55:37 Michael Kennedy: Oh, that is cool.
55:38 Vince Knight: Yeah, it's really really cool, because you don't have to do anything, you just get these progress bars which, sometimes, when I'm doing something, I might take a little bit of time and I'm not sure how long, I can just quickly import TQDM and straightaway I get an idea of, oh no, this isn't gonna take an hour, this is gonna take a couple of years. I've got to change something.

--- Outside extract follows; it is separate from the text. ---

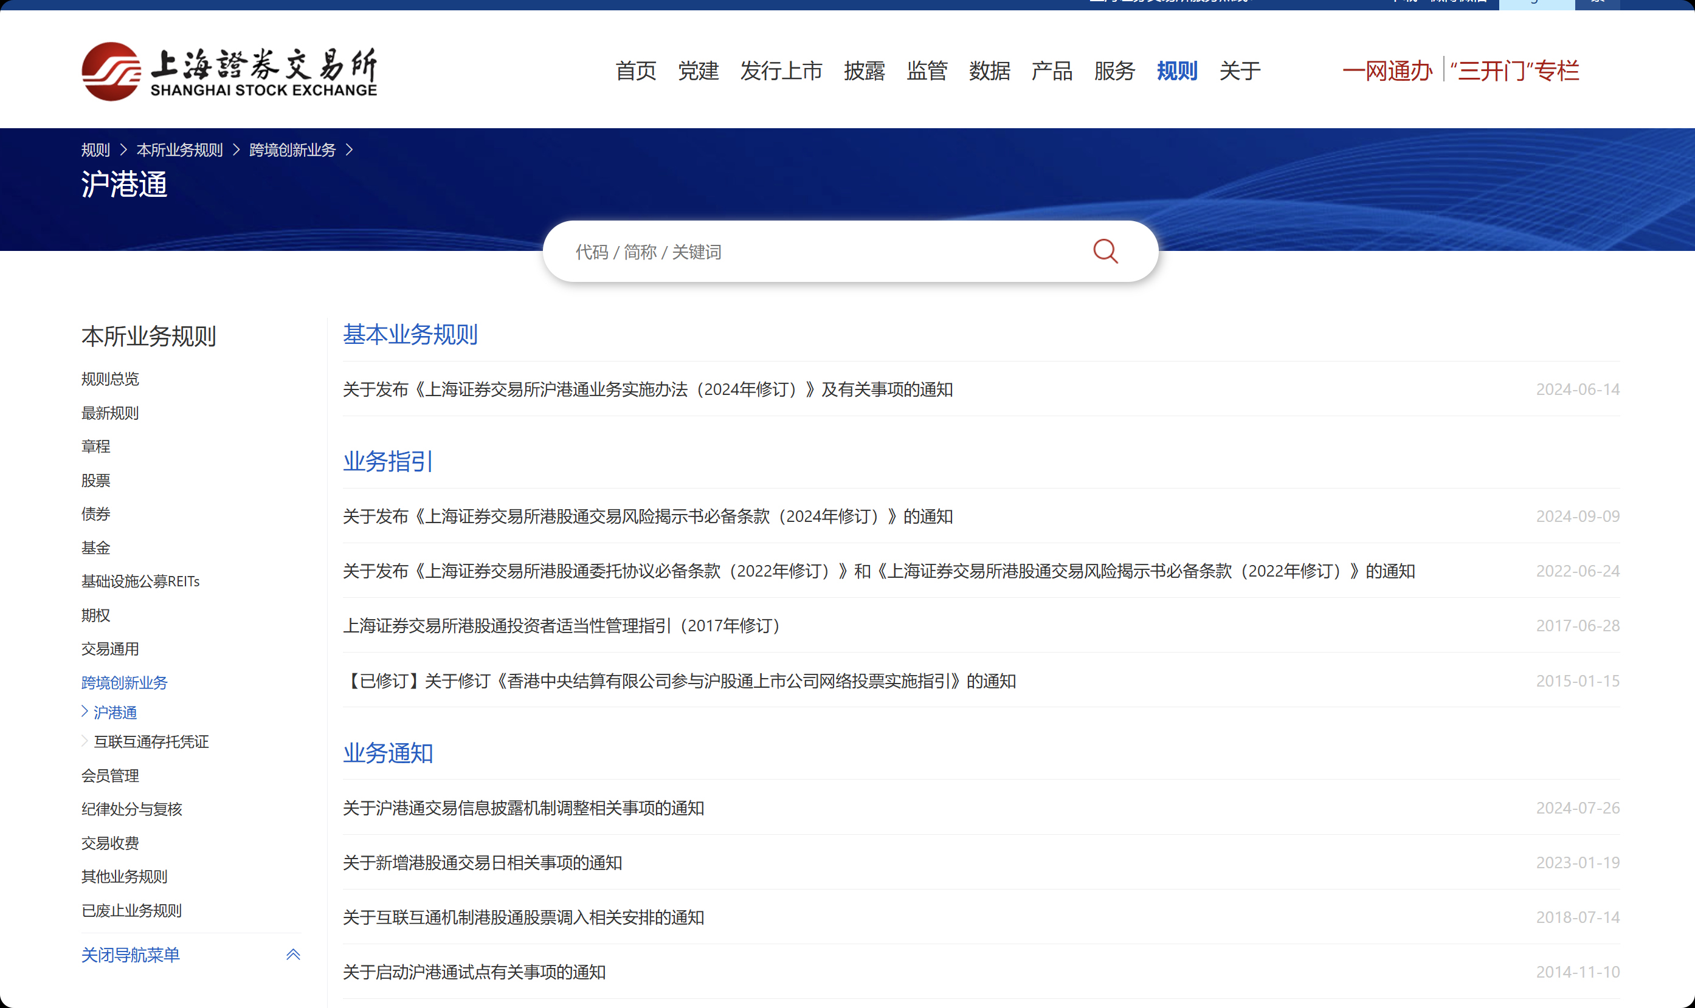Open the 关于启动沪港通试点有关事项的通知 notice
Image resolution: width=1695 pixels, height=1008 pixels.
click(473, 971)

55:53 Michael Kennedy: Exactly. Fabulous, okay, great recommendations, guys. Thanks. And final call to action, people should get started with Axelrod.
56:00 Vince Knight: Yeah, come on over, come check us out on our Gitter room and just say hi and submit a strategy or anything else. But yeah, we really welcome contributors.
56:08 Michael Kennedy: I can say, look at the code. It looks definitely easy to jump into, especially if you want to do the strategies, and I feel like there's a chance to plug in more interesting intriguing things that people are not expecting and probably get some cool results.
56:21 Marc Harper: For sure.
56:22 Vince Knight: We'd love to see that.
56:23 Michael Kennedy: All right, guys. Well, this has been great chatting with you. Thanks for being on the show.
56:26 Marc Harper: Thank you so much.
56:26 Vince Knight: Thanks for having us.
56:27 Marc Harper: Thank you.
56:27 Owen Campbell: Yeah, it's been a pleasure. Thank you.